Market Dynamics
Profit motives eating into China's food security
Time: 2014-01-17 Source from: www.globaltimes.cn
After the Central Rural Work Conference, a high-level government meeting convened last week in Beijing, China's top leadership reportedly reiterated its commitment to a food security strategy based on self-sufficiency and moderate imports. This affirmation comes just weeks after the conclusion of the Central Economic Work Conference, where leading policymakers identified food security as one of China's highest priorities for 2014.
Authorities won't find it easy to turn China into a completely self-sufficient grain producer, especially as large swathes of rural land get gobbled up for commercial development in the country's sweeping urbanization campaign. Even now, China is said to be perilously close to the 120 million hectare "red line" calculated to leave the country with enough arable land to keep its citizens adequately fed. Amid the current push toward agricultural reforms, the government should focus on adjusting its policies related to the economics of food production.
On the surface, of course, it seems that China's agricultural sector is still doing fairly well. Domestic grain output is expected to hit 601.94 million tons in 2013, up 2.1 percent over the previous year, according to recent information from the National Bureau of Statistics.
Yet, in 2012, State grain traders imported over 70 million tons of wheat, corn, rice and other commodities. For 2013, as well as the coming year, import volumes are only expected to rise as the country's grain appetite grows and farmland becomes scarcer.
According to reports from the Ministry of Agriculture, by the end of 2012, nearly 180 million hectares of rural land had been transferred in China, of which 1.87 million hectares of arable land was transferred to commercial enterprises.

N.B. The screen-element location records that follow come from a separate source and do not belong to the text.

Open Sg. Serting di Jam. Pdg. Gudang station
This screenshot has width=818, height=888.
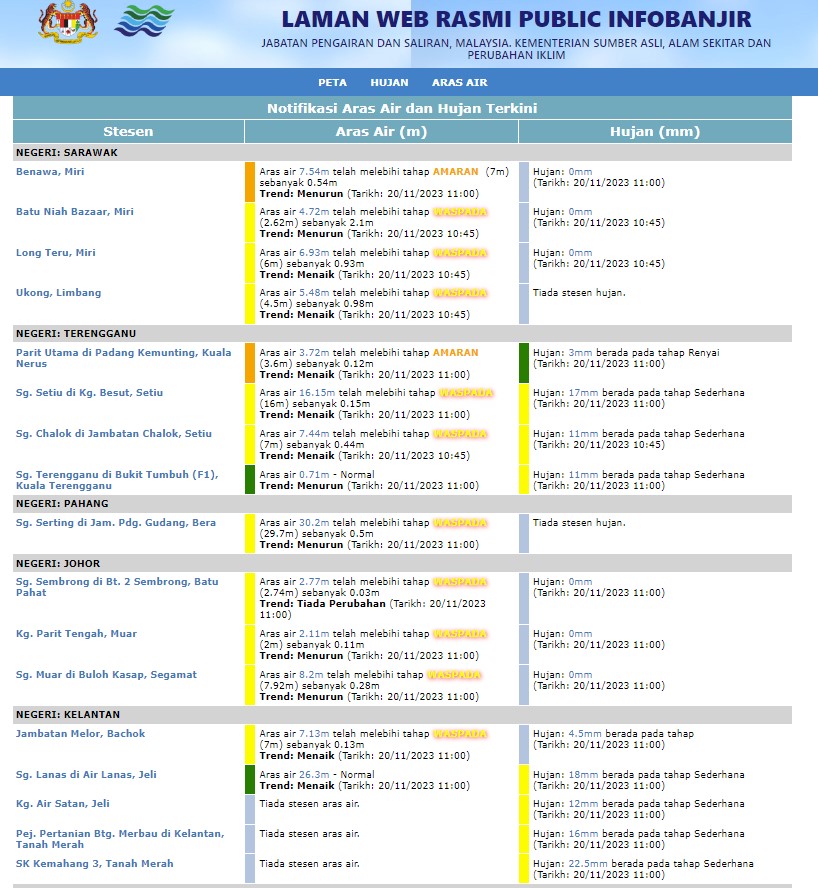pyautogui.click(x=115, y=522)
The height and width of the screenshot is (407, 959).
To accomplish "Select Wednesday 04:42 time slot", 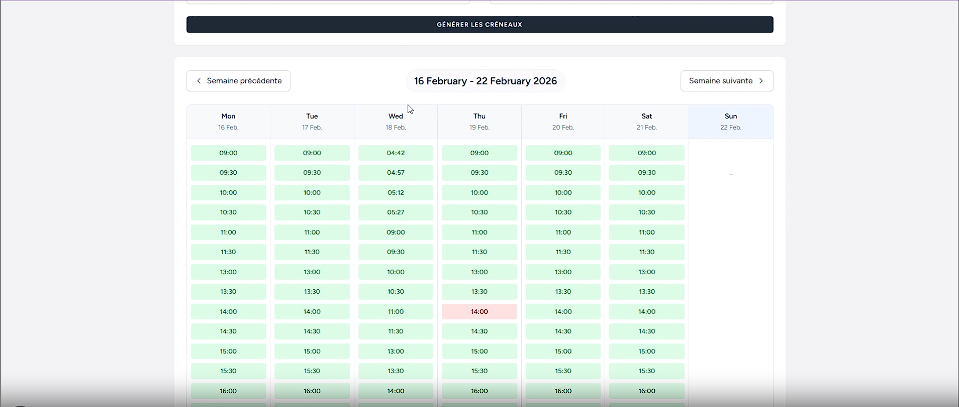I will [x=395, y=153].
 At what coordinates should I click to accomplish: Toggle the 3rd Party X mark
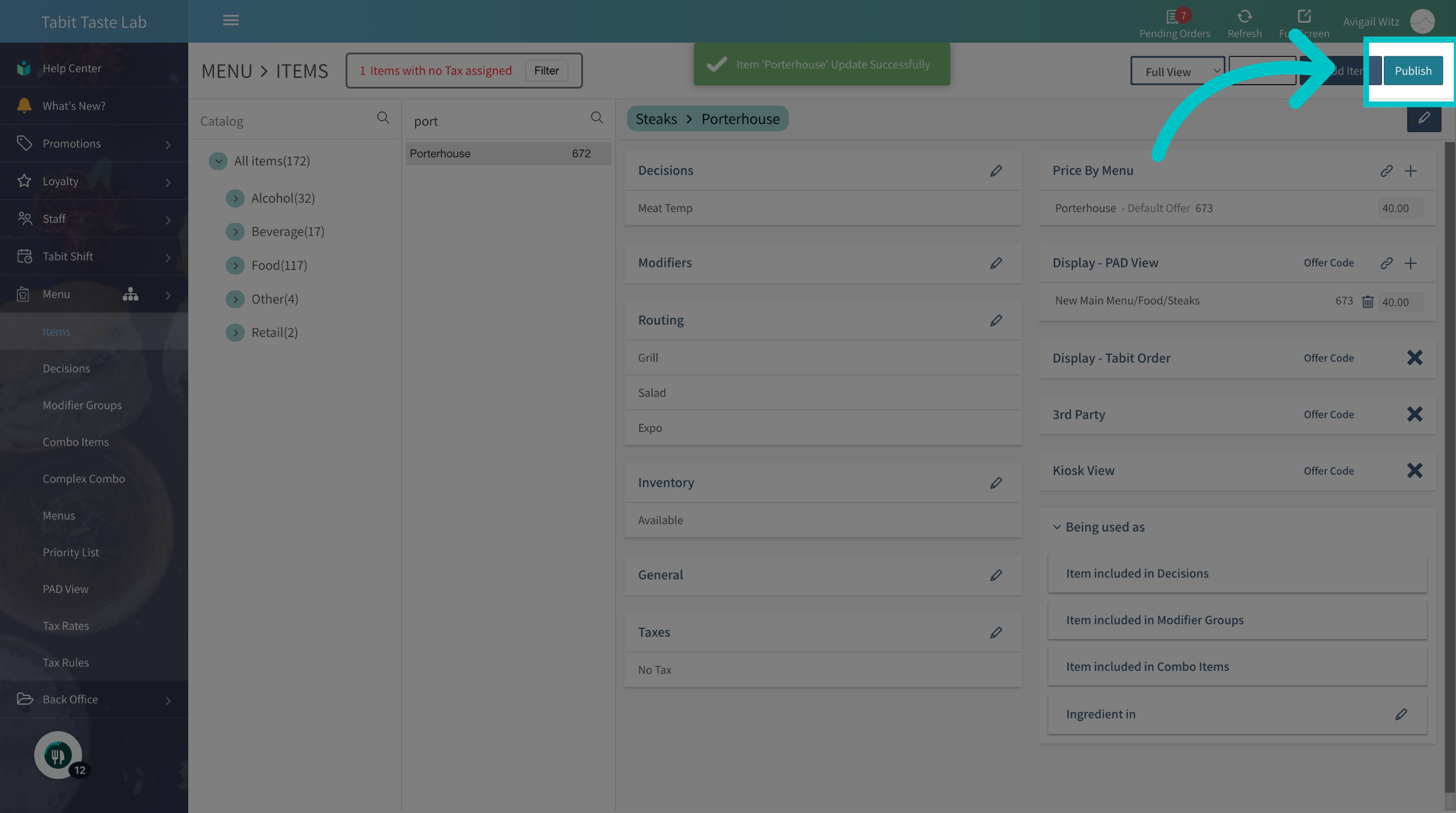tap(1414, 414)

But in some areas, only 6 percent of these enterprises were using their newly acquired land for agricultural production.
Based on our investigations in eastern China, most farmers are signing over their land use rights to manufacturers or property developers rather than agribusinesses because the former are usually willing to offer higher levels of financial compensation.
Farmers who retain their land can typically earn between 6,000 yuan ($989) and 7,500 yuan per hectare per year by growing grain themselves. Under price guide policies introduced by local authorities in Anhui, Jiangsu and Zhejiang provinces, farmers must be compensated at least 12,000 yuan annually for every hectare of land they transfer. In other places, such as rural areas of Shanghai, transfer prices could run as much as 30,000 yuan per hectare. Such hefty transfer costs, when multiplied across thousands of hectares and hundreds of rural homesteads, have deterred many lightly funded agricultural companies from acquiring land.
This situation leaves many local governments in a bind. On the one hand, officials depend on land transfer and industrial output levies for the bulk of their fiscal revenues. This means that authorities have few incentives to block lucrative land deals initiated by big-spending developers or factory bosses--who themselves can generate hundreds of thousands of yuan in profit from every hectare of rural land they acquire.
At the same time though, such transactions mean that China's croplands are getting rapidly paved over to make way for apartment buildings or industrial sites.
If the government wants to maintain the integrity of its red line, a series of reforms are needed to make agricultural activity more commercially viable.
Authorities should first study the impact of rising upstream costs on farm production. As fertilizers, pesticides and related agents become more expensive, farmers and growers are seeing their budgets stretched ever thinner. Meanwhile, measures designed to protect China's environment, while certainly laudable, are also creating new cost pressures of their own for players in the agricultural industry.
Since 2009, the government has been offering annual subsidies of at least 150 yuan per hectare to farmers in order to encourage growing. Such incentives should be increased in order to support agricultural production. If farmers and agribusinesses can strengthen their bottom lines, less arable land will fall into the hands of property firms or manufacturers.